We still have a number of concerns, many of which have been captured in the minutes and, in past meetings, received commitment from DigiCert that these would be addressed.
To avoid circulating a bunch of Word docs around, it seems like a reasonable next step would the conversion to Markdown and having inline discussion.
Thematically, these elements include:
- The solution for this needs to be a clear articulation of the priority of activities, and a commitment in charter that the identity work does not begin unless and until a common baseline has been delivered for email/domain validation
- It looks like there was some concern about why this bullet existed, and its removal might have just been due to lack of context with the past discussions
- It introduces a new issue, regarding "end of life", which potentially allows one to declare an "end of life" in 2038, and then ceases all maintenance, while qualifying "support" as providing online documentation
- Given that this document strives to be a living document of best practices, the intent in Ballot 205 and with the original (now stricken) language was to ensure that participants were invested in the success of the ecosystem. I'm not sure this proposed change adequately encourages this?

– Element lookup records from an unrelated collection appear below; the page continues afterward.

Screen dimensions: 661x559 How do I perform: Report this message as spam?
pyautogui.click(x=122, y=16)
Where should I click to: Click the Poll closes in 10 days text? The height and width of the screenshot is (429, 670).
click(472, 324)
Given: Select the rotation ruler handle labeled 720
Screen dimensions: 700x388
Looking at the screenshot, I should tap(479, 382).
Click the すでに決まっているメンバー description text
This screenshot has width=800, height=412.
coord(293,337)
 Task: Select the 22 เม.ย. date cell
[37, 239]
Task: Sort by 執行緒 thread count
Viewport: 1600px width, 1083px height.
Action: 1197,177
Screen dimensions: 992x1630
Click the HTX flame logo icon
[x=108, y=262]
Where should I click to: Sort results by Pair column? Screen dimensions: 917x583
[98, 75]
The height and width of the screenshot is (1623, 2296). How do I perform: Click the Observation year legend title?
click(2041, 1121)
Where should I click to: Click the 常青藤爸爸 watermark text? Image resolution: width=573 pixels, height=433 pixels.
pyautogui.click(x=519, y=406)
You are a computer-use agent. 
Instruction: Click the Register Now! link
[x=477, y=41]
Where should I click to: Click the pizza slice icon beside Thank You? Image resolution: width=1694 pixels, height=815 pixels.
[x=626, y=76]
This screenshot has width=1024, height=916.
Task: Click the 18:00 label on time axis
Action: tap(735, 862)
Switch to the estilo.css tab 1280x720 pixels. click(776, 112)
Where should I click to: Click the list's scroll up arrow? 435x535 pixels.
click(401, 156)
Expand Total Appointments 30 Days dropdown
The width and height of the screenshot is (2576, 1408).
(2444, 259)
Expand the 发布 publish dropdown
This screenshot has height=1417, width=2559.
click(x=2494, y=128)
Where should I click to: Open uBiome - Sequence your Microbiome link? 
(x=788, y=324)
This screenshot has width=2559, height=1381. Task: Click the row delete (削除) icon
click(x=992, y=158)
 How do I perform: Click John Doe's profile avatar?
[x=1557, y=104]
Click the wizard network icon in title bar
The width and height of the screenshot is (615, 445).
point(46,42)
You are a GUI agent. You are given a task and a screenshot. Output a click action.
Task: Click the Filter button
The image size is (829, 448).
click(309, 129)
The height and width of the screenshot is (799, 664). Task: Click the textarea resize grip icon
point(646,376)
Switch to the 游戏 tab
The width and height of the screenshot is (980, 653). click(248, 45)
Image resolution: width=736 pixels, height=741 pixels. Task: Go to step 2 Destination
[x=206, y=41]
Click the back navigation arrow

- To be fair, this is somewhat mooted by the fact that if the Forum fails to be a useful venue for discussion, Root Programs can and will make and discuss changes through their existing Root Program policies, so it may be that this is perfectly fine, but just sets up that probability even greater
4) The use of "publicly trusted root" and "publicly trusted" certificate are ill-defined
- We know and have seen repeatedly the concerns and confusion this causes in the SCWG
- Any attempt to tie this back to Certificate Consumer is just going to create a circular dependency
- The SMCWG's scope is to create a common set of minimum guidelines which can be used by Certificate Consumers in evaluating Certificate Issuers, such as by Certificate Issuers incorporating these guidelines into their CP/CPS and through the use of audits which derive auditable criteria that evaluate against such guidelines
These are just a small sampling of some of the issues we've discussed in the past. I appreciate the energy towards getting this out, and I'm glad to see that progress is being made in actually updating these to reflect discussions, but despite the amount of time that's passed since we first began discussing, there are still many core, systemic issues to work through, and still ample feedback that has been provided in good faith that has been committed to be integrated, but not yet integrated. I don't mean that as a criticism for Apple's many welcome improvements, merely that we should continue with this enthusiasm to update, while making sure we're not overlooking things.